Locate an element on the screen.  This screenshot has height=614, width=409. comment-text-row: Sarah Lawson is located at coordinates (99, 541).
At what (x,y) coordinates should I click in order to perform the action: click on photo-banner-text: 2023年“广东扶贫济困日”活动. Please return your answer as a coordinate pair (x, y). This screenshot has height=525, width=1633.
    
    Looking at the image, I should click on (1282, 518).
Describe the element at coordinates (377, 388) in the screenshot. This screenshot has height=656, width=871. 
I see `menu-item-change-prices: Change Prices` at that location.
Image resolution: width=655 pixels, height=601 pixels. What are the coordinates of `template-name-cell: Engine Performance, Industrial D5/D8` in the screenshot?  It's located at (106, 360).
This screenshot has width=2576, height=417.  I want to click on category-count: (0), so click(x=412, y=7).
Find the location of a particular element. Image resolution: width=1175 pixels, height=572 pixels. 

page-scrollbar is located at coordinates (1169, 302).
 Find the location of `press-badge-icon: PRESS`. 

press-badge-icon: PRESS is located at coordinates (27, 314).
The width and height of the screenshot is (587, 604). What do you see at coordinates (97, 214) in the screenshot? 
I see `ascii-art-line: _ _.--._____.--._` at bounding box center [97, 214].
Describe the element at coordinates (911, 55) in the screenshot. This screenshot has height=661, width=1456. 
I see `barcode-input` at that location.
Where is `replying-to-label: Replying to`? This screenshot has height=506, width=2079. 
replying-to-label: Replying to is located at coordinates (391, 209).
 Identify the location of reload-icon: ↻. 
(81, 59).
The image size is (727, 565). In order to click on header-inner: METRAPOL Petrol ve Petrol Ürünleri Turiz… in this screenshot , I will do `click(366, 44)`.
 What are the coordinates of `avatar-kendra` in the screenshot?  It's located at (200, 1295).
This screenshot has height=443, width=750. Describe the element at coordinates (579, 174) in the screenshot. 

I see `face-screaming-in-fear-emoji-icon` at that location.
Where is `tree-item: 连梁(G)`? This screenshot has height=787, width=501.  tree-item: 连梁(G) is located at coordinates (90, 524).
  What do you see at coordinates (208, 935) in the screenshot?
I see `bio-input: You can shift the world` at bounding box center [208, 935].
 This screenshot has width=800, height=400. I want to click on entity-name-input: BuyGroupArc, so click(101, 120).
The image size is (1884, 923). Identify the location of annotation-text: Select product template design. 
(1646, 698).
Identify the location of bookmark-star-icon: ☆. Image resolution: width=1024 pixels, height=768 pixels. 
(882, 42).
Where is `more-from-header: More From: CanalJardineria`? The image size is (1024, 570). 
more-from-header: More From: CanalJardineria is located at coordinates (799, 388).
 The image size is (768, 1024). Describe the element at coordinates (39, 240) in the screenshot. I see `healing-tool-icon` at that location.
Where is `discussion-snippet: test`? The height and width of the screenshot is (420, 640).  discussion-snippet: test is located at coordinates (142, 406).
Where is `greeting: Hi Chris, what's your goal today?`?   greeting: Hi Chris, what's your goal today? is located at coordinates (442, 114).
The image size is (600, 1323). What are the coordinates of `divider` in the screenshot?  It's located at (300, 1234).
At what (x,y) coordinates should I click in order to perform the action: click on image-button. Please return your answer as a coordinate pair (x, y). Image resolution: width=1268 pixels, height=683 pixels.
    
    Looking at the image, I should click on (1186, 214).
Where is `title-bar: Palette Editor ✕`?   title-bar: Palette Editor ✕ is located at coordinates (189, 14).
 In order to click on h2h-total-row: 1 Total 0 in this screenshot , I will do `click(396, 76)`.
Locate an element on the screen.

• _WRITTEN TASK_
Return everything from the line that contains "Identify the location of bookmark-star-icon: ☆." down to the line that contains "Looking at the image, I should click on (1186, 214).", copied exactly as they stand.

• _EXERCISE OUTPUT_
Identify the location of bookmark-star-icon: ☆. Image resolution: width=1024 pixels, height=768 pixels. 
(882, 42).
Where is `more-from-header: More From: CanalJardineria`? The image size is (1024, 570). 
more-from-header: More From: CanalJardineria is located at coordinates (799, 388).
 The image size is (768, 1024). Describe the element at coordinates (39, 240) in the screenshot. I see `healing-tool-icon` at that location.
Where is `discussion-snippet: test`? The height and width of the screenshot is (420, 640).  discussion-snippet: test is located at coordinates (142, 406).
Where is `greeting: Hi Chris, what's your goal today?`?   greeting: Hi Chris, what's your goal today? is located at coordinates (442, 114).
The image size is (600, 1323). What are the coordinates of `divider` in the screenshot?  It's located at (300, 1234).
At what (x,y) coordinates should I click in order to perform the action: click on image-button. Please return your answer as a coordinate pair (x, y). Image resolution: width=1268 pixels, height=683 pixels.
    
    Looking at the image, I should click on (1186, 214).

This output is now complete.